- Assigned task
From the records below, return every line containing the word "green".

+++

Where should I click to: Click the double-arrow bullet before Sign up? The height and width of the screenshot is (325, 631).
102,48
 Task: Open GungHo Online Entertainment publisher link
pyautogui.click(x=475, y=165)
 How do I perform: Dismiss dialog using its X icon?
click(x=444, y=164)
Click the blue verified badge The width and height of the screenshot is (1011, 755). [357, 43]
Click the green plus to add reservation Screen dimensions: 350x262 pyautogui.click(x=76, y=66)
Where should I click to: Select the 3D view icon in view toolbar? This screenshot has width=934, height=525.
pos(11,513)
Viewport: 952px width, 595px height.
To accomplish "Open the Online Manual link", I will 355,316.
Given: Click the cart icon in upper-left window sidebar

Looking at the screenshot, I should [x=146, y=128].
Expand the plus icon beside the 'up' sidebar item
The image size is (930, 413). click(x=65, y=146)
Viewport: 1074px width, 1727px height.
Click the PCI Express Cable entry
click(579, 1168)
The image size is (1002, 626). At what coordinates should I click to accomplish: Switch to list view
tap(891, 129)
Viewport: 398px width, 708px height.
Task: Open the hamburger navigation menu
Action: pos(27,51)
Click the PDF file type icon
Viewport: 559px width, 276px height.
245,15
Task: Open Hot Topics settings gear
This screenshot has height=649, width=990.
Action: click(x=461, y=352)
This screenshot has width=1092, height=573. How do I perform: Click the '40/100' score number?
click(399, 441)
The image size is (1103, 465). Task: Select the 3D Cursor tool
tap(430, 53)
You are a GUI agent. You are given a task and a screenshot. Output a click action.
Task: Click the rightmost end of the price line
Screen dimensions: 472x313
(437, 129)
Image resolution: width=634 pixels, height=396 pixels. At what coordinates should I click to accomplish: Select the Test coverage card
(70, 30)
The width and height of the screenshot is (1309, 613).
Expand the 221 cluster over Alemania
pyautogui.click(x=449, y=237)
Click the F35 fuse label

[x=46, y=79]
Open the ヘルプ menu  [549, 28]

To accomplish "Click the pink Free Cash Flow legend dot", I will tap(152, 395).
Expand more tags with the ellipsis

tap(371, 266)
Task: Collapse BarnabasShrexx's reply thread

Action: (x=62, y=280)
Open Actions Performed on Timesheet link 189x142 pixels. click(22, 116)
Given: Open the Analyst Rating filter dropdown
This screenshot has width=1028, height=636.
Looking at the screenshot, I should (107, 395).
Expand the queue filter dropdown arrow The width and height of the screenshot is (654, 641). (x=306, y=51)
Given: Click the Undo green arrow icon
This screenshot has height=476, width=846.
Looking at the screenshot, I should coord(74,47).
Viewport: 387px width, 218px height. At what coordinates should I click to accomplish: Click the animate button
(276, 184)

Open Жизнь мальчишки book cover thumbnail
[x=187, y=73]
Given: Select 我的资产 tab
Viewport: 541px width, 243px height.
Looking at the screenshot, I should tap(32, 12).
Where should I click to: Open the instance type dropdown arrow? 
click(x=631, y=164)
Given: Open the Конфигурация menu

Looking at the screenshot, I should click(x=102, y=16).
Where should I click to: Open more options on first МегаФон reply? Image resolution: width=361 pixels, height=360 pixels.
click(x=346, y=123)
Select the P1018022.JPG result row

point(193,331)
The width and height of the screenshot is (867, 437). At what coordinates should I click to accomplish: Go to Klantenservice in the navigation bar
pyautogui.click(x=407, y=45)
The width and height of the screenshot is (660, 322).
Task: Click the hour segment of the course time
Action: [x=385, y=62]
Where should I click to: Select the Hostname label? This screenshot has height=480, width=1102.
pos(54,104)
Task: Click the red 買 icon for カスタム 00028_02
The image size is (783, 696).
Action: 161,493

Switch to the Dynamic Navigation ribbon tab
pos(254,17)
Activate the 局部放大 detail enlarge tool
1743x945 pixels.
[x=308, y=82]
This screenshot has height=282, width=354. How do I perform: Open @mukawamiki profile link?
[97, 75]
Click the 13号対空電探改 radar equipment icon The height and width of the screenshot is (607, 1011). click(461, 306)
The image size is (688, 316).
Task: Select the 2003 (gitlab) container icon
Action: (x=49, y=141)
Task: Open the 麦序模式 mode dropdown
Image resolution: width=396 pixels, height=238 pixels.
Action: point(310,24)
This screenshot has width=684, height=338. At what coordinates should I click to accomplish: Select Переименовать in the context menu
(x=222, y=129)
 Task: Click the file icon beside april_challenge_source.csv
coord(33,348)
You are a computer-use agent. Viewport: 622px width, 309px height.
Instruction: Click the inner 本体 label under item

+++

- Task response
Click the green plus to add reservation Screen dimensions: 350x262 pyautogui.click(x=76, y=66)
Given: Click the Undo green arrow icon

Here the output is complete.